_SET EXERCISE_.
Please rewrite the listing below from its first line through the line containing "click(42, 189)", inclusive, replacing "checkbox" with "check box" and leaving everything else as is.

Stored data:

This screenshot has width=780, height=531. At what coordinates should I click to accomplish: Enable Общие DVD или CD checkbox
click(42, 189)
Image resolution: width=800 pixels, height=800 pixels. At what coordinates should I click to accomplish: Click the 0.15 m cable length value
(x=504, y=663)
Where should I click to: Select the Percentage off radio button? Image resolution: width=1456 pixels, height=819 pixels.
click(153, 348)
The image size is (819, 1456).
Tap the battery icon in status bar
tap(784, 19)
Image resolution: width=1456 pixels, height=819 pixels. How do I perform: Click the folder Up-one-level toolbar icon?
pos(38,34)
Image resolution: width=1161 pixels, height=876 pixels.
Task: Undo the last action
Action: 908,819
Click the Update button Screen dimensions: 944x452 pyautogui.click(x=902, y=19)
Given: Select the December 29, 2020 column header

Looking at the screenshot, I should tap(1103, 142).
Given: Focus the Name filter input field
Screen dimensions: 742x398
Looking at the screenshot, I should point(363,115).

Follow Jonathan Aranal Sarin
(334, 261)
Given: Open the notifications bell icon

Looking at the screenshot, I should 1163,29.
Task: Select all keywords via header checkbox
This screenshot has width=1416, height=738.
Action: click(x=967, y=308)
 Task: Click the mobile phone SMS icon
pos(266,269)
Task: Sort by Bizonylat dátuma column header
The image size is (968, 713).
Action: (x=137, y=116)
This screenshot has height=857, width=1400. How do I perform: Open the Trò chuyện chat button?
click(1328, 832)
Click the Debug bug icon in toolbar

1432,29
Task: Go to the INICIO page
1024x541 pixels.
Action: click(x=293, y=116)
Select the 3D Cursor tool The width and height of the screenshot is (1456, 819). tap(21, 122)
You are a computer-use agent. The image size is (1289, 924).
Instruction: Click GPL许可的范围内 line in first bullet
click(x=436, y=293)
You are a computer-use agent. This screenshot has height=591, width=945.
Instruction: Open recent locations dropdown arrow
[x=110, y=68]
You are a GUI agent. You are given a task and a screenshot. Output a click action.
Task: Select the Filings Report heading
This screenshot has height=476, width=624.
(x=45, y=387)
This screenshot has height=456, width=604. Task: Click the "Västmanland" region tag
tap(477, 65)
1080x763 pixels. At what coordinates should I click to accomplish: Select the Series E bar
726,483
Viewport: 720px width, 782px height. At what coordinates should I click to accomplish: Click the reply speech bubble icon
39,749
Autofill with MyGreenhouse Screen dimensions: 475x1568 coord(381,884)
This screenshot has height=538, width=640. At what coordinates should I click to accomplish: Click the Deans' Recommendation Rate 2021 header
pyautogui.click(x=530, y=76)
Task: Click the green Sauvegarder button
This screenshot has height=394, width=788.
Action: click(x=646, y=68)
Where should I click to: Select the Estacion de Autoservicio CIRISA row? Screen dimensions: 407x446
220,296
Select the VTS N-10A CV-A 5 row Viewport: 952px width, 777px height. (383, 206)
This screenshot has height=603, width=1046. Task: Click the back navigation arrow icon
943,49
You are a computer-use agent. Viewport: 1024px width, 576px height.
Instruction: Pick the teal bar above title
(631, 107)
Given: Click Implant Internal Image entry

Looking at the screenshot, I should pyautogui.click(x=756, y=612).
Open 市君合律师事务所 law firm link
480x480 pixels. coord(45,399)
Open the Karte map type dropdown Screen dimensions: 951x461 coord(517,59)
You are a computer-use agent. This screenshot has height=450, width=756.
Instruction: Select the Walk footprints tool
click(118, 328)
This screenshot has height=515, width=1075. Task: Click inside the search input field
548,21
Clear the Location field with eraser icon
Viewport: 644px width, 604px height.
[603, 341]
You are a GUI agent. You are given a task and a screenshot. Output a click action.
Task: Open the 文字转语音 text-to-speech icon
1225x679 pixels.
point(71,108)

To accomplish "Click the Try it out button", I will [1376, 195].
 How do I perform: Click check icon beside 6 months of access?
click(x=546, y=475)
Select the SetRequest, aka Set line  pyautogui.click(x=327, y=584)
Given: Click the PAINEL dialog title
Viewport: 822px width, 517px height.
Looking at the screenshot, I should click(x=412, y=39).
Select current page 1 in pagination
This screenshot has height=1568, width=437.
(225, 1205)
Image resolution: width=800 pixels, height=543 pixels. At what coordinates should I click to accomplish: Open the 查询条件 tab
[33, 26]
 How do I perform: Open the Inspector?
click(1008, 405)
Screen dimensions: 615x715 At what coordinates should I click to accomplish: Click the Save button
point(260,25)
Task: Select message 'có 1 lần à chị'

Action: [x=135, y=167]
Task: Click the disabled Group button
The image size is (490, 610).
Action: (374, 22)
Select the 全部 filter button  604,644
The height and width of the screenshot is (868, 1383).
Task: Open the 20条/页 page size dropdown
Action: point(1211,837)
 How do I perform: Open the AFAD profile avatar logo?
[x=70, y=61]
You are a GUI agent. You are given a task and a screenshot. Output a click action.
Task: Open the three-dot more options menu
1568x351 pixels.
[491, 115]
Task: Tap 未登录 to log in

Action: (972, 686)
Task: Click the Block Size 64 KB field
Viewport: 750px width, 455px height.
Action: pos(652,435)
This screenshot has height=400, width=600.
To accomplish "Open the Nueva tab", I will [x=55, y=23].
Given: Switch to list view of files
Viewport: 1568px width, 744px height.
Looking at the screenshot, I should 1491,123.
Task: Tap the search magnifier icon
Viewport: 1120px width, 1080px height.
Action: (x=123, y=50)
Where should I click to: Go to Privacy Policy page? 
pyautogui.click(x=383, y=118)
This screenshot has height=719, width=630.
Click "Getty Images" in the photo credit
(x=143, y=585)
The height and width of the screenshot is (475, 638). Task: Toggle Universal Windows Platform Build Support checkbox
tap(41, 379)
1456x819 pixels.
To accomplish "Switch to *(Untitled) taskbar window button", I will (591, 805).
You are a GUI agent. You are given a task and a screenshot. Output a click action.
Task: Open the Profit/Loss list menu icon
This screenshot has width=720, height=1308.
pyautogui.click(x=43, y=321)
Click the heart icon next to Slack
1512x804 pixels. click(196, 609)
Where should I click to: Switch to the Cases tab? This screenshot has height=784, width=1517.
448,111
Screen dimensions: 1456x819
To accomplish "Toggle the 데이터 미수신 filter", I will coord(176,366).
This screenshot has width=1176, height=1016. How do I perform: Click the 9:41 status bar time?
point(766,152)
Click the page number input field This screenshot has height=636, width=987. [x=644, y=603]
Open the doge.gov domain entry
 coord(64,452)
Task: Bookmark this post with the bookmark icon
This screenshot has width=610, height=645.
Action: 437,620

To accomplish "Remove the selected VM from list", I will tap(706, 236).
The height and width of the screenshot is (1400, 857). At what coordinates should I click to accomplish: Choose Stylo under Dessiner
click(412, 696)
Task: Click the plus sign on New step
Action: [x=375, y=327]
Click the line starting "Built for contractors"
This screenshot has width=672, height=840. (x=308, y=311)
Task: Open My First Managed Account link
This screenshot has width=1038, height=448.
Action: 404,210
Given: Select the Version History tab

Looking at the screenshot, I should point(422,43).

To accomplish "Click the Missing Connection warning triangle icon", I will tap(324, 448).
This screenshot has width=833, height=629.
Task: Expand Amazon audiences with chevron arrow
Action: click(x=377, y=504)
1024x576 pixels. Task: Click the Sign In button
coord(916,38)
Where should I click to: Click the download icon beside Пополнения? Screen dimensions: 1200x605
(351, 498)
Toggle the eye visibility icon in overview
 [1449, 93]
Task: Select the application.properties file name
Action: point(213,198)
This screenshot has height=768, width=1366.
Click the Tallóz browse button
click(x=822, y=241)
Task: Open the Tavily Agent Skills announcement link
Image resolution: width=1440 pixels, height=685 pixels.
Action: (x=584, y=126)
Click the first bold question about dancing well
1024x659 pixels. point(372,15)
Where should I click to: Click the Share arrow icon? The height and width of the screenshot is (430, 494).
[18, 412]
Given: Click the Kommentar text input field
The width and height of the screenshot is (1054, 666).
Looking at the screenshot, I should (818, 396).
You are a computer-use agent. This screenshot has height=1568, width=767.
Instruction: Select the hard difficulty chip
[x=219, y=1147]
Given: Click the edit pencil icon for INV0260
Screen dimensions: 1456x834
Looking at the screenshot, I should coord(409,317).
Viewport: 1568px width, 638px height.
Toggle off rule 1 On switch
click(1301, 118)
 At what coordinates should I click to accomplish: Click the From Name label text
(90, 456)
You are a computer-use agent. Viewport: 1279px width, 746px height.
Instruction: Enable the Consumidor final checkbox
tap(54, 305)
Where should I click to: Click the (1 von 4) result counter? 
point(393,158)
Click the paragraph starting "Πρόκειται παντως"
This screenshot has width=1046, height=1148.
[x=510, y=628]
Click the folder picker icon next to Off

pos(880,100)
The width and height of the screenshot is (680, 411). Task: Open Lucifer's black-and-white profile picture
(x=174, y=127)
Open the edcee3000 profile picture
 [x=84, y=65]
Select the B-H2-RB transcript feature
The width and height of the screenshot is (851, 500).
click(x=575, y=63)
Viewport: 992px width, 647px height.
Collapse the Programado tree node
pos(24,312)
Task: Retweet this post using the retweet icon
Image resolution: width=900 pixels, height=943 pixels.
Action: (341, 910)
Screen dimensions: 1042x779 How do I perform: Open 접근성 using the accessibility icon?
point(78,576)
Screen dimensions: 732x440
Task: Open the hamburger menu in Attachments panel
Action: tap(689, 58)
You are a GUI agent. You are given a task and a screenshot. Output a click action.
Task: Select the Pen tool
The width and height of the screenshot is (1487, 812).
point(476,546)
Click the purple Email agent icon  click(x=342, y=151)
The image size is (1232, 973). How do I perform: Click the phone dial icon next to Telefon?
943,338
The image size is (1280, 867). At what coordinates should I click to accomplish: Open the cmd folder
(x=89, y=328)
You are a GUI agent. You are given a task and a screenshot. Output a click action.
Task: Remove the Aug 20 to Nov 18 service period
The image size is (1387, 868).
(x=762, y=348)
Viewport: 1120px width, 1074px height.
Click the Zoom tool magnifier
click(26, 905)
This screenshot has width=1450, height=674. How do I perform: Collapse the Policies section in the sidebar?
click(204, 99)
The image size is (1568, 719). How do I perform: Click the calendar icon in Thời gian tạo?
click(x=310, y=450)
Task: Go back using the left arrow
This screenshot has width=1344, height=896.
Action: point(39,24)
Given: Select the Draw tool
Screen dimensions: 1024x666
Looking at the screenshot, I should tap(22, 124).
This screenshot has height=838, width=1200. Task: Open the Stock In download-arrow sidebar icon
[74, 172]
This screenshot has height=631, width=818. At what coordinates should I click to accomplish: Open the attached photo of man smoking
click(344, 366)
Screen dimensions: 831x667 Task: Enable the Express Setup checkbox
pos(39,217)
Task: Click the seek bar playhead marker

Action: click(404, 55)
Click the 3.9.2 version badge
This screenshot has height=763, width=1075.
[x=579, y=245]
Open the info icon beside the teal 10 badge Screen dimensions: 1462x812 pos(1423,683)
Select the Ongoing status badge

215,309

_RESPONSE_.
This screenshot has width=780, height=531. At what coordinates should I click to accomplish: Enable Общие DVD или CD check box
click(42, 189)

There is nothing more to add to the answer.